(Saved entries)
++++++++++++++++++++
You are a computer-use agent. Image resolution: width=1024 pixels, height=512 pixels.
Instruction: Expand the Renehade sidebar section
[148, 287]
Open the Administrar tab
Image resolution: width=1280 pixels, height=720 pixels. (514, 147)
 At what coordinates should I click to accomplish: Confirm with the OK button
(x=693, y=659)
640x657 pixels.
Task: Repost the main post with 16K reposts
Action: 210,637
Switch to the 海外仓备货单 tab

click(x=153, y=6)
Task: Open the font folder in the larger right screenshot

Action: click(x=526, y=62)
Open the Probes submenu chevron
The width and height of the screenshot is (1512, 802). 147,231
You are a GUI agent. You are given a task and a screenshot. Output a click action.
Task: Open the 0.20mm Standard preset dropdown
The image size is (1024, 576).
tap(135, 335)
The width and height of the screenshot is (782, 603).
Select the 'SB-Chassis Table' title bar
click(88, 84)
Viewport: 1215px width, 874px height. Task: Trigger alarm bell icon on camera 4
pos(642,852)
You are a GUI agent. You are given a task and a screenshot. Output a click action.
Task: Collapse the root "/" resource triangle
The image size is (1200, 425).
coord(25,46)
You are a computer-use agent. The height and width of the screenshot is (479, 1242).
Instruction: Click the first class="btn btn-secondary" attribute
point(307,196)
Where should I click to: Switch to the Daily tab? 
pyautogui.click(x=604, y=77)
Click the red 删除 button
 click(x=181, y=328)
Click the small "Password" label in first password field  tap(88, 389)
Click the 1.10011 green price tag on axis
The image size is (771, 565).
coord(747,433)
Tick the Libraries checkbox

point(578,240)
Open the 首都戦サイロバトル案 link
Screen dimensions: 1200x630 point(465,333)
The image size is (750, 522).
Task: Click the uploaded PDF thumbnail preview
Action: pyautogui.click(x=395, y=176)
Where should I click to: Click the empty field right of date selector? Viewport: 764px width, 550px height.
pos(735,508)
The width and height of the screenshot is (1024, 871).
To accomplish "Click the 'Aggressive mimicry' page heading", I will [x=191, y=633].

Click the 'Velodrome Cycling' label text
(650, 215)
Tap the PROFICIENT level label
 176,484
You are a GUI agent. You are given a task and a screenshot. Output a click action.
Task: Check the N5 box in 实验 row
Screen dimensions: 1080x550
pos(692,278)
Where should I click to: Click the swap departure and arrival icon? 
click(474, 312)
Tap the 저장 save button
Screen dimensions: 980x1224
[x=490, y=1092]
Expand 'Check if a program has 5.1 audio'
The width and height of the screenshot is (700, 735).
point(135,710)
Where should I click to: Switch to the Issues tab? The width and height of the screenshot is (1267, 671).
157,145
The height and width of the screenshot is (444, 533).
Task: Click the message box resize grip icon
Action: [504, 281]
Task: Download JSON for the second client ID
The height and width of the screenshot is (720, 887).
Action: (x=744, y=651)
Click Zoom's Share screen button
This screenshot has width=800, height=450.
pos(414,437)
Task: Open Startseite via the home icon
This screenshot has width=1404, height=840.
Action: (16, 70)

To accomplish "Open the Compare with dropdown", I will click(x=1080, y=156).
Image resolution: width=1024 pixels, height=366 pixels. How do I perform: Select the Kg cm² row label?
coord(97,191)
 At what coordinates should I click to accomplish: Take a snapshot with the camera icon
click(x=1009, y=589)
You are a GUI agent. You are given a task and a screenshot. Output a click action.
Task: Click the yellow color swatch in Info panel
++++++++++++++++++++
The task
Give the data back in full, exactly as written.

Finished exercise
You are a computer-use agent. Image resolution: width=1024 pixels, height=512 pixels.
Instruction: Expand the Renehade sidebar section
[148, 287]
Open the Administrar tab
Image resolution: width=1280 pixels, height=720 pixels. (514, 147)
 At what coordinates should I click to accomplish: Confirm with the OK button
(x=693, y=659)
640x657 pixels.
Task: Repost the main post with 16K reposts
Action: 210,637
Switch to the 海外仓备货单 tab

click(x=153, y=6)
Task: Open the font folder in the larger right screenshot

Action: click(x=526, y=62)
Open the Probes submenu chevron
The width and height of the screenshot is (1512, 802). 147,231
You are a GUI agent. You are given a task and a screenshot. Output a click action.
Task: Open the 0.20mm Standard preset dropdown
The image size is (1024, 576).
tap(135, 335)
The width and height of the screenshot is (782, 603).
Select the 'SB-Chassis Table' title bar
click(88, 84)
Viewport: 1215px width, 874px height. Task: Trigger alarm bell icon on camera 4
pos(642,852)
You are a GUI agent. You are given a task and a screenshot. Output a click action.
Task: Collapse the root "/" resource triangle
The image size is (1200, 425).
coord(25,46)
You are a computer-use agent. The height and width of the screenshot is (479, 1242).
Instruction: Click the first class="btn btn-secondary" attribute
point(307,196)
Where should I click to: Switch to the Daily tab? 
pyautogui.click(x=604, y=77)
Click the red 删除 button
 click(x=181, y=328)
Click the small "Password" label in first password field  tap(88, 389)
Click the 1.10011 green price tag on axis
The image size is (771, 565).
coord(747,433)
Tick the Libraries checkbox

point(578,240)
Open the 首都戦サイロバトル案 link
Screen dimensions: 1200x630 point(465,333)
The image size is (750, 522).
Task: Click the uploaded PDF thumbnail preview
Action: pyautogui.click(x=395, y=176)
Where should I click to: Click the empty field right of date selector? Viewport: 764px width, 550px height.
pos(735,508)
The width and height of the screenshot is (1024, 871).
To accomplish "Click the 'Aggressive mimicry' page heading", I will [x=191, y=633].

Click the 'Velodrome Cycling' label text
(650, 215)
Tap the PROFICIENT level label
 176,484
You are a GUI agent. You are given a task and a screenshot. Output a click action.
Task: Check the N5 box in 实验 row
Screen dimensions: 1080x550
pos(692,278)
Where should I click to: Click the swap departure and arrival icon? 
click(474, 312)
Tap the 저장 save button
Screen dimensions: 980x1224
[x=490, y=1092]
Expand 'Check if a program has 5.1 audio'
The width and height of the screenshot is (700, 735).
point(135,710)
Where should I click to: Switch to the Issues tab? The width and height of the screenshot is (1267, 671).
157,145
The height and width of the screenshot is (444, 533).
Task: Click the message box resize grip icon
Action: [504, 281]
Task: Download JSON for the second client ID
The height and width of the screenshot is (720, 887).
Action: (x=744, y=651)
Click Zoom's Share screen button
This screenshot has width=800, height=450.
pos(414,437)
Task: Open Startseite via the home icon
This screenshot has width=1404, height=840.
Action: (16, 70)

To accomplish "Open the Compare with dropdown", I will click(x=1080, y=156).
Image resolution: width=1024 pixels, height=366 pixels. How do I perform: Select the Kg cm² row label?
coord(97,191)
 At what coordinates should I click to accomplish: Take a snapshot with the camera icon
click(x=1009, y=589)
You are a GUI agent. You are given a task and a screenshot. Output a click action.
Task: Click the yellow color swatch in Info panel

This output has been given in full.